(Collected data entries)
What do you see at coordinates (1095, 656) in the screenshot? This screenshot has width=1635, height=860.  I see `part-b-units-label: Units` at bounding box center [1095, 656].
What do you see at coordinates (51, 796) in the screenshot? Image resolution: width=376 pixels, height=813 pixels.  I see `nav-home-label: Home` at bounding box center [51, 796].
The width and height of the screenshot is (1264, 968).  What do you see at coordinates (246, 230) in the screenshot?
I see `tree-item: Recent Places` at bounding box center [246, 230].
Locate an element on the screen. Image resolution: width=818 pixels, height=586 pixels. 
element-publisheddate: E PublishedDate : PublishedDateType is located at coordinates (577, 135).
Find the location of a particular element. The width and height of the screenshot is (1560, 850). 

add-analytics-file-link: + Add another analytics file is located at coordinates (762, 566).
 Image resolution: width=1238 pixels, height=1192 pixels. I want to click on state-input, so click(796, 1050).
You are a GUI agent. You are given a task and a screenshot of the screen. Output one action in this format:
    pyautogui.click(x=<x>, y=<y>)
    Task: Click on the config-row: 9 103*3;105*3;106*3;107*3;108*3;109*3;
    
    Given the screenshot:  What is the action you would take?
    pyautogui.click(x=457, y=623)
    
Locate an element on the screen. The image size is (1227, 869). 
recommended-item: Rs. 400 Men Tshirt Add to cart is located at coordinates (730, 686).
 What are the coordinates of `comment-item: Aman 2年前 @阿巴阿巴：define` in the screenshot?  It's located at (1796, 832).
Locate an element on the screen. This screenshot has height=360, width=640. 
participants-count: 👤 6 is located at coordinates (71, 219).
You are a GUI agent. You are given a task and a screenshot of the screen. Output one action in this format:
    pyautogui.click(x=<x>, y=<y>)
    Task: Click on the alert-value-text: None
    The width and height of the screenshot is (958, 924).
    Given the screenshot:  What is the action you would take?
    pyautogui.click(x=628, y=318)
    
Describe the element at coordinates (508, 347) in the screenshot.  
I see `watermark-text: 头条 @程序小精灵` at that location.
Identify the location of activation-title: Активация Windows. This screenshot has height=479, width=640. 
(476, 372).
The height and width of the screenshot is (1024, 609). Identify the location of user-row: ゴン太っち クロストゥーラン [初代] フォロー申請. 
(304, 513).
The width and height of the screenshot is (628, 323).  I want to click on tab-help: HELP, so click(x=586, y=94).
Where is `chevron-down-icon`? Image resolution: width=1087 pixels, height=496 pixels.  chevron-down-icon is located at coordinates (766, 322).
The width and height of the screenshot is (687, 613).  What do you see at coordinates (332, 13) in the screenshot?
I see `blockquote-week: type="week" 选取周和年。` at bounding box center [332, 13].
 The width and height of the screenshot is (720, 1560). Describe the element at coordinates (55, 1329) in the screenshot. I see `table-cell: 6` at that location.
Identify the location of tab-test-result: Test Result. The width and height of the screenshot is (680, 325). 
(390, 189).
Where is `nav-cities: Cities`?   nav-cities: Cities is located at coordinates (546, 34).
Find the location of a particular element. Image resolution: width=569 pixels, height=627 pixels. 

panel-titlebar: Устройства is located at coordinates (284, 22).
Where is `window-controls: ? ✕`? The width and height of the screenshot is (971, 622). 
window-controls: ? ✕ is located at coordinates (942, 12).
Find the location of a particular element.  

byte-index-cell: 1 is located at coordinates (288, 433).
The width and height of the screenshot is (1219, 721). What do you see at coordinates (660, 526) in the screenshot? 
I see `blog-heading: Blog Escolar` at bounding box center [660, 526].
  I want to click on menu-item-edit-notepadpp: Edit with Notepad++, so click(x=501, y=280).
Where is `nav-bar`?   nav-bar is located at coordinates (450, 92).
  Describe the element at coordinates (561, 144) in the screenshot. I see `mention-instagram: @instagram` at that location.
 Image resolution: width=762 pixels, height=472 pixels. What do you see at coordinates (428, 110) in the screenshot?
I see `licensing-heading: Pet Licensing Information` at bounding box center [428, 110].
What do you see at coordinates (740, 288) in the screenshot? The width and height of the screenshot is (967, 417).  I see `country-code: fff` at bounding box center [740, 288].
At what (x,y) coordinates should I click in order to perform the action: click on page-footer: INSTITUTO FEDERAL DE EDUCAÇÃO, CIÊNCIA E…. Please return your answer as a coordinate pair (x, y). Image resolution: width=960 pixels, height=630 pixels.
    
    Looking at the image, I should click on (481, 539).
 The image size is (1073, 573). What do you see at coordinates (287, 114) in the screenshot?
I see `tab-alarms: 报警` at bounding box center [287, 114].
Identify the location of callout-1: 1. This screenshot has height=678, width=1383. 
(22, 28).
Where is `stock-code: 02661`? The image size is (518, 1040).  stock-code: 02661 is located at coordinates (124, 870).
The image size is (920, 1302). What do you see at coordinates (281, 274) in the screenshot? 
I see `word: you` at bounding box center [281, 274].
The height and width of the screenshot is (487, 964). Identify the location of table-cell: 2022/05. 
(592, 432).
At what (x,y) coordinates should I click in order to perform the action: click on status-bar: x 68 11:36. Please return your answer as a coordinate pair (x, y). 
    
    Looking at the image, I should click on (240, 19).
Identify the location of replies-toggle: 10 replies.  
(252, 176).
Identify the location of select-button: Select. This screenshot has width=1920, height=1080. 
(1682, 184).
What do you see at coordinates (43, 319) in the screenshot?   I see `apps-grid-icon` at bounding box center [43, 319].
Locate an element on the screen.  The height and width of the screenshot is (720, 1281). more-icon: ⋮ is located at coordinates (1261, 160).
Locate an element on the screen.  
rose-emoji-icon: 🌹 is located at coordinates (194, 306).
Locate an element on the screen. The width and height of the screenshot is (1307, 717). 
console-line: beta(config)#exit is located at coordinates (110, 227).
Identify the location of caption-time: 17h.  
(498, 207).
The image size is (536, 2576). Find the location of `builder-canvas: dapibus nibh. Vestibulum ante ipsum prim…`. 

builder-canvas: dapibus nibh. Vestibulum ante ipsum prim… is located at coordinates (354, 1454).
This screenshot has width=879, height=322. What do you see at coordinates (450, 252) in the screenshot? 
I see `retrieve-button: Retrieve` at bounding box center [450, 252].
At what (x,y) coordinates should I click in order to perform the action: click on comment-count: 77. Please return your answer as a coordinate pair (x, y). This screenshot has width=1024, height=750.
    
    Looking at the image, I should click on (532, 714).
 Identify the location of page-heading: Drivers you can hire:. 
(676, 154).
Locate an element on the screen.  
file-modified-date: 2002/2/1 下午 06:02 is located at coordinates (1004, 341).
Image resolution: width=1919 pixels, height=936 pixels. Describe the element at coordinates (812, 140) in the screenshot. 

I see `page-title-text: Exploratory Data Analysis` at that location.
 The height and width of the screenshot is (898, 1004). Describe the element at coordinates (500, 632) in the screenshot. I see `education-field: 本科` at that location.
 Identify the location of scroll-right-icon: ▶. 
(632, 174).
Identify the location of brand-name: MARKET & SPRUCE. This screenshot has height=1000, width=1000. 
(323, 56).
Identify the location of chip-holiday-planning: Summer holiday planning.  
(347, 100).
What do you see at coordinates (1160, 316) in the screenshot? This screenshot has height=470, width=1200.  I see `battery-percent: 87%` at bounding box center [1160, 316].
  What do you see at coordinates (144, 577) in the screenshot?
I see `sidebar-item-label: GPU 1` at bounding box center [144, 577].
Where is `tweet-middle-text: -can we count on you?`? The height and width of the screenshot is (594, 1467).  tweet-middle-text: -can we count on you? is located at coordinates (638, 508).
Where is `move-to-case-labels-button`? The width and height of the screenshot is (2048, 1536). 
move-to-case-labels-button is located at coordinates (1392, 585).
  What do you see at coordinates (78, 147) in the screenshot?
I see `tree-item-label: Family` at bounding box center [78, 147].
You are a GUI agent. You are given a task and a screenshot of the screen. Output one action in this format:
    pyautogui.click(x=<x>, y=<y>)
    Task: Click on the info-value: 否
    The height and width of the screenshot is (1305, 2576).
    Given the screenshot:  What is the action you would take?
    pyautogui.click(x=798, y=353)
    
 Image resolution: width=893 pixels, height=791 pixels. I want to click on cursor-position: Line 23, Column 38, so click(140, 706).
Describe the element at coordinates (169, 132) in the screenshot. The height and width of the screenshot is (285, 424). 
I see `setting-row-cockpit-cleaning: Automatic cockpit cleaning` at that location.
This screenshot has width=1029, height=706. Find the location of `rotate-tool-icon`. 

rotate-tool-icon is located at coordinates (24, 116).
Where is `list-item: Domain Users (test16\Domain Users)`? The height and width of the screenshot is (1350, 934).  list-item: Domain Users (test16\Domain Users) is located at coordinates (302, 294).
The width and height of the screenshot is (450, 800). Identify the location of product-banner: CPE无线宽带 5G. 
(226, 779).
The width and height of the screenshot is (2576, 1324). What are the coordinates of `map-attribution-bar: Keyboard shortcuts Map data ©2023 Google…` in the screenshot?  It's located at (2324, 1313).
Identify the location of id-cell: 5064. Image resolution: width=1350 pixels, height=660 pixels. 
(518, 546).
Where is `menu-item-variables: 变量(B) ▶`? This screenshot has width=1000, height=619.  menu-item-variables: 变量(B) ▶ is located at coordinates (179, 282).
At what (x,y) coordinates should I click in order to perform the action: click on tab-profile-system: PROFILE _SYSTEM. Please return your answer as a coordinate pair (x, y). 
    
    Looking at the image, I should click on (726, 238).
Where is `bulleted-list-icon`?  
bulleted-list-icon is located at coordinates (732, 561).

— Problem details —
Copy out, word for word, the lines from the one with "has width=1024, height=750." to the one with "center [78, 147].", including both of those lines.

— Result of the task —
At what (x,y) coordinates should I click in order to perform the action: click on comment-count: 77. Please return your answer as a coordinate pair (x, y). This screenshot has width=1024, height=750.
    
    Looking at the image, I should click on (532, 714).
 Identify the location of page-heading: Drivers you can hire:. 
(676, 154).
Locate an element on the screen.  
file-modified-date: 2002/2/1 下午 06:02 is located at coordinates (1004, 341).
Image resolution: width=1919 pixels, height=936 pixels. Describe the element at coordinates (812, 140) in the screenshot. 

I see `page-title-text: Exploratory Data Analysis` at that location.
 The height and width of the screenshot is (898, 1004). Describe the element at coordinates (500, 632) in the screenshot. I see `education-field: 本科` at that location.
 Identify the location of scroll-right-icon: ▶. 
(632, 174).
Identify the location of brand-name: MARKET & SPRUCE. This screenshot has height=1000, width=1000. 
(323, 56).
Identify the location of chip-holiday-planning: Summer holiday planning.  
(347, 100).
What do you see at coordinates (1160, 316) in the screenshot? This screenshot has height=470, width=1200.  I see `battery-percent: 87%` at bounding box center [1160, 316].
  What do you see at coordinates (144, 577) in the screenshot?
I see `sidebar-item-label: GPU 1` at bounding box center [144, 577].
Where is `tweet-middle-text: -can we count on you?`? The height and width of the screenshot is (594, 1467).  tweet-middle-text: -can we count on you? is located at coordinates (638, 508).
Where is `move-to-case-labels-button`? The width and height of the screenshot is (2048, 1536). 
move-to-case-labels-button is located at coordinates (1392, 585).
  What do you see at coordinates (78, 147) in the screenshot?
I see `tree-item-label: Family` at bounding box center [78, 147].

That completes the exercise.